Caligula vol 1 s/c back

David Lapham & German Nobile

Price:  £14.99

Page 45 Review by Stephen

Oookaaay, no sample copy on the shelves for this one! They’re all firmly bagged and tightly sealed: please bring to the counter if you want a gander within and your voice has actually broken.

How can one possibly match the depravity of sex-strewn zombie comic CROSSED? You get SILVERFISH’s David Lapham to write the fully authorised biography of Emperor Caligula, and you just ask him to tell it like it was. No, that’s not what it is. No messing about with the lunatic’s formative years, it’s straight to gang-rape and pillage as teenaged Junius returns from selling his olive oil at market to find his homestead confiscated, his family mutilated and his mother… Look, did we really need to see that? Junius sets out in search of revenge, which is a pretty tall order if your target is the Emperor of Rome, so it’s time for some rest and reconnaissance. Following some guardsmen as they come off duty leads Junius to discovering them cumming off-duty down at the local bathhouse, but at least that gives Junius something to play with and by the time the opening episode closes his olive oil is no longer extra-virgin.

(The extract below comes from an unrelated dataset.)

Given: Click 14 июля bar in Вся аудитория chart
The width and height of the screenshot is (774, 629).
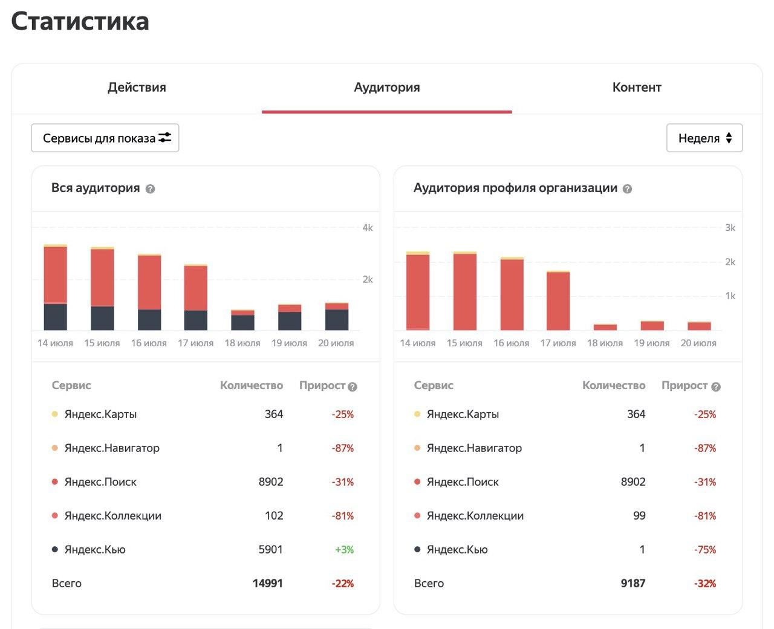Looking at the screenshot, I should click(x=55, y=287).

Some of you are going to find this almost as hard to swallow as Junius does, and if you think my language is strong, I’m just trying to reflect the contents which escalate in their depravity as Junius finds himself on the turbulent inside desperately wanting out, but refusing to give up on his increasingly corrupted craving for revenge.

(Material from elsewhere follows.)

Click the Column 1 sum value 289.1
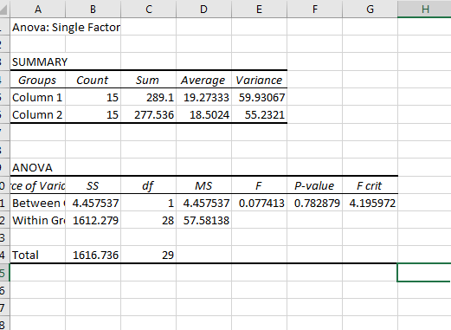 point(149,97)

It is horrific, but also far more impressive and imaginative than the initial premise suggests, for what Lapham’s done is twisted known history (and a certain degree of invention) on a diseased, demonic spike. Have you ever wondered why Caligula made his horse a Senator? All really isn’t as it seems. You’ll witness amphitheatre bloodbaths with bull-headed gladiators meting out gut-strewn injustice Wolverine-style complete with braced, metal claws to families randomly chosen by the fear-intoxicated Emperor; sadistic sexual role-playing forced on groups of Senators and their wives; violations of every kind imaginable. Let me be plain: this makes Alan Moore’s NEONOMICON look tame.

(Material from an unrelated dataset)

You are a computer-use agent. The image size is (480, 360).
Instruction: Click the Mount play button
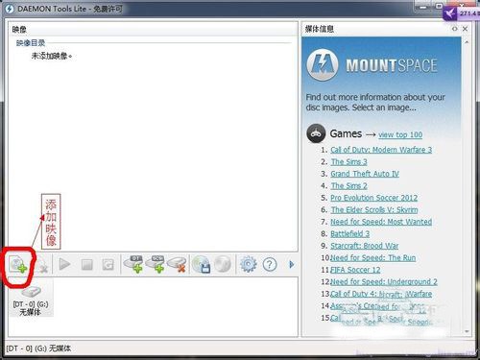click(x=65, y=264)
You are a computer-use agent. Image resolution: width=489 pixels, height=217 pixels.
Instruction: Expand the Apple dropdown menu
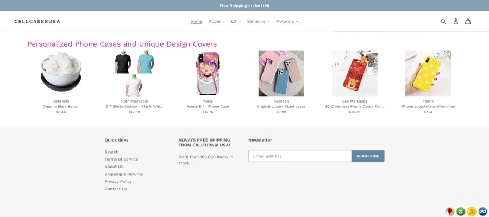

German Nobile’s painted art is perfect for the project. It’s volcanically ugly in the best way possible, the fetid light almost extinguished as if by the depravity depicted. The chariot races are as terrific as they are horrific as they are insane, and his ebony horse is terrifying. And all the while Caligula’s eyes blaze with a madness beyond comprehension, his mouth sneering with contempt for those begging for a mercy which simply does not exist.